Unfortunately, I think that’s what this campaign has come down to. While I think Ellison is an inspiring candidate, all that matters is what I believe about the allegations against him.
And so I’m a reluctant vote for Keith Ellison. I didn’t vote for him in the primary. I don’t want to vote for him now. But it’s a binary result, and the other choice seems far, far worse.
Others have written better posts about this than me, so I’d encourage you to read those (this one is really helpful, if lengthy; so is this one; this is a good look at Ellison on the issues—including video of him directly addressing the allegations). I wish I could marshall my thoughts into a more coherent argument, but I just can’t. However, avoiding this race entirely feels like a cop out, so I’m going to wade in and lay bare my inadequacies.
Processing the Decision
Here’s my rough train of thought in coming to the conclusion that I’ll reluctantly vote for Ellison:
- This whole situation sucks: I want to believe and support victims, I didn’t vote for Ellison in the primary because of the accusations, I wish they were fully investigated, I wish Ellison did a better job of defending himself, I wish Lori Swanson hadn’t mucked up the attorney general race so badly by jumping into the governor’s race. But it is what it is.

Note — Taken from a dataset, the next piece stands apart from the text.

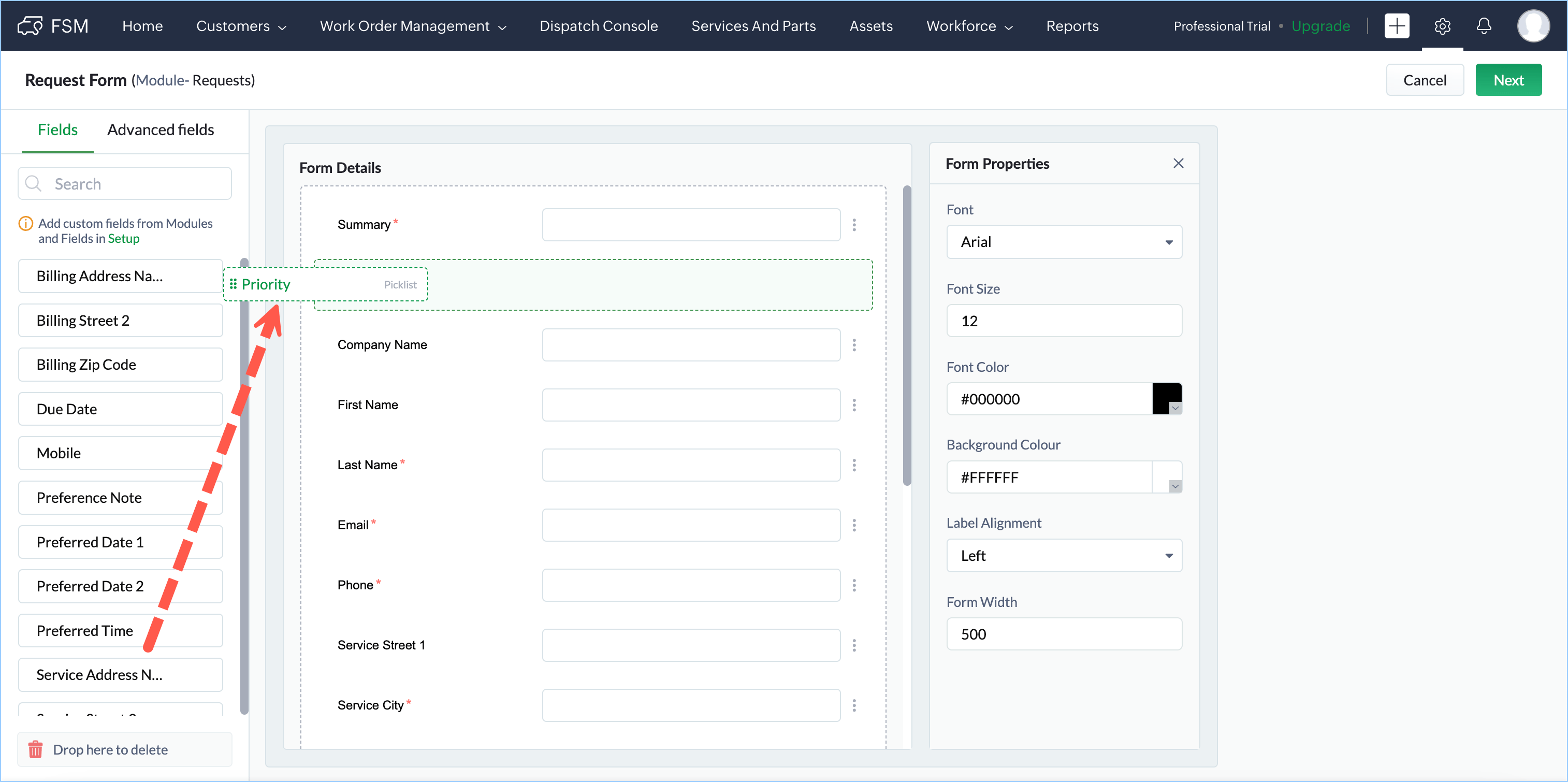
Task: Open the black Font Color swatch
Action: [1166, 399]
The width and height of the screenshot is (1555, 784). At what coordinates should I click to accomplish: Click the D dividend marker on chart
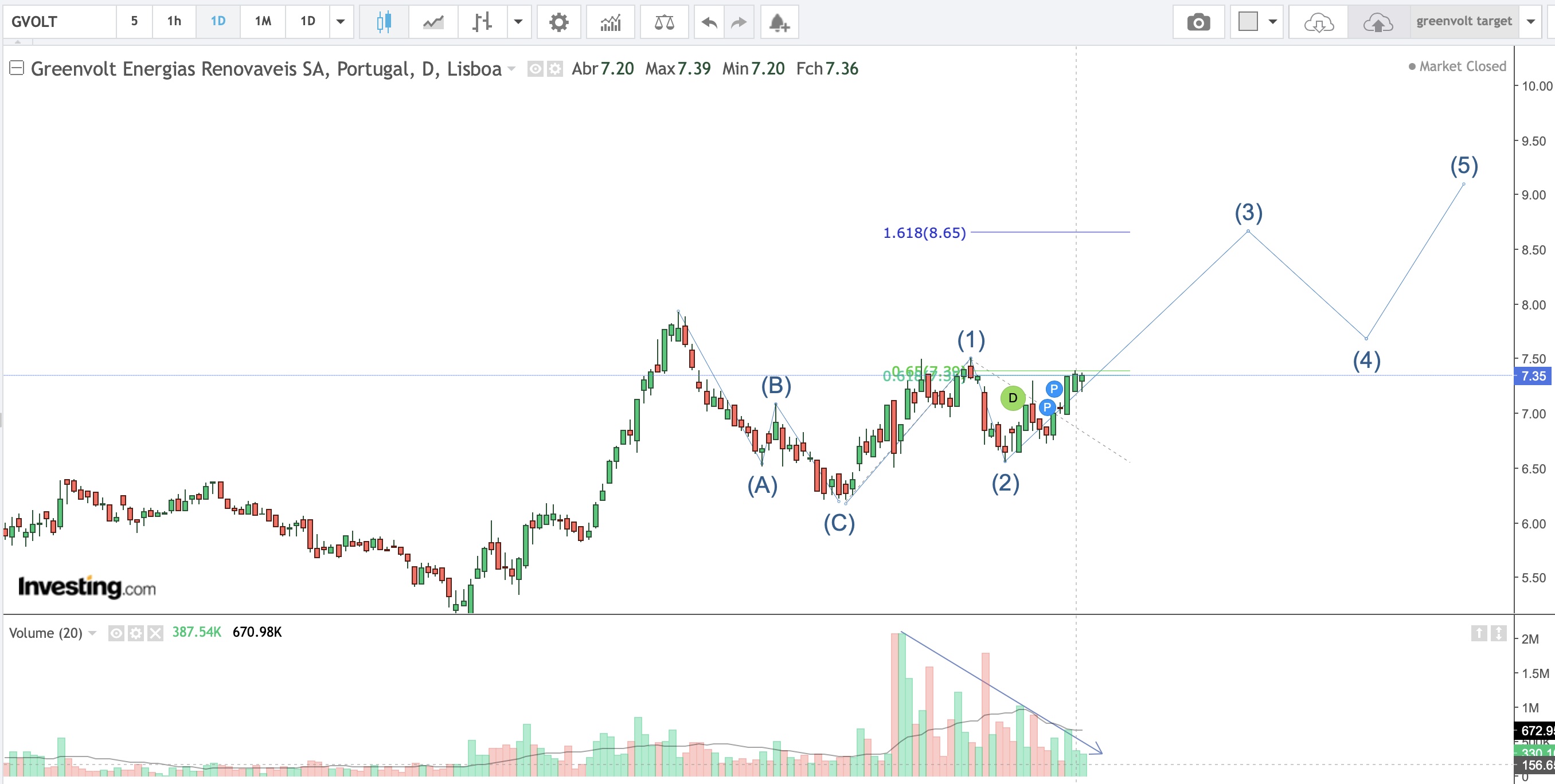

- Bad opponent: I think Ellison’s GOP opponent, Doug Wardlow, is a trainwreck. His views are extreme, and if he won I would fear for immigrants, voting rights, and the LGBTQ community. If the Republican were a believable moderate, this would be a much easier choice.
- It’s one or the other: This kind of vote has a binary result. No matter what I decide to do, there are only two results: Ellison wins or Wardlow wins. So I can not vote or vote for a third party, but that won’t change the outcome. Something like the Kavanaugh hearing did not have a binary result (they could have nominated someone else and still won a conservative seat on the Supreme Court without having to reject credible rape allegations). But this election is set in stone: Ellison literally can’t drop out.
- How credible?: So I’m forced to look at the allegations and decide how credible they are. When you look at the totality of the accusations, some of them are not true (Karen Monahan said Ellison has smeared her—and there’s no evidence of that; he’s specifically told people not to say anything bad about her). The supposed video could end of all this, yet it doesn’t come out (and it doesn’t have to; showing it to a journalist would be just as effective). So I have doubts. I’m not saying Ellison is innocent, I’m just saying I have doubts.
- Potentially innocent: So my choice is between an extremist who will do damage to my state or someone who is potentially guilty of abuse. It’s not a great choice. But I’m inclined to vote for the side that has a chance of hope—I’m hoping he’s not guilty.
- Investigate: But voting for Ellison does not mean I approve or this is over. I still want an investigation. I still want to know the truth. And so help him, if he’s guilty, he resigns. He’s done. Bye.
Trying to Be Moral
I think how people respond to the allegations against Keith Ellison and other politicians (Brett Kavanaugh, Al Franken, Roy Moore, Donald Trump, Bill Clinton, etc.) is a window into our character.
Are we consistent across the board? Or are we lenient based on political party? What kind of moral calculus are we willing to do to support our side?
I hope I’m being consistent. I’m not sure if I am.
I have a new-found appreciation for many conservatives who had to decide if they would vote for folks like Roy Moore or Donald Trump. It’s easy to write these voters off as hypocrites, but if your choice is someone who is antithetical to your values or someone with flaws, well, I get it.
I’ll be voting for Keith Ellison. I’m not happy about it. But there it is.
A Broader Perspective
Let me add this: I firmly believe we need to listen to and support accusers. Unfortunately, we have to judge credibility. At the height of the Kavanaugh drama, while door knocking someone was ranting about innocent until proven guilty—but they made a helpful point about lynch mobs. In the Jim Crow era (and before and after), black men were often falsely accused of raping white women—and they died for it. Emmett Till died for flirting with a white woman—an allegation that turned out to be false. False accusations are rare these days, but they happen, and historically they can be deadly.
I think the #metoo era has brought some painful realities to the surface. I think a lot of people are recognizing how seriously we need to take these issues. But I think we still have a lot of work to do in wrestling with allegations and who we believe.
As a male, I feel pretty unqualified on this topic. We have a lot of listening and learning to do.
But I strongly believe there should be investigations and we need a better process for instigating those investigations. There shouldn’t be open allegations against a sitting member of Congress that go unaddressed. We shouldn’t rely on public pressure or a politician’s sense of shame to compel action.
Vote November 6
So that’s where I’m at. Go vote on November 6 (or earlier).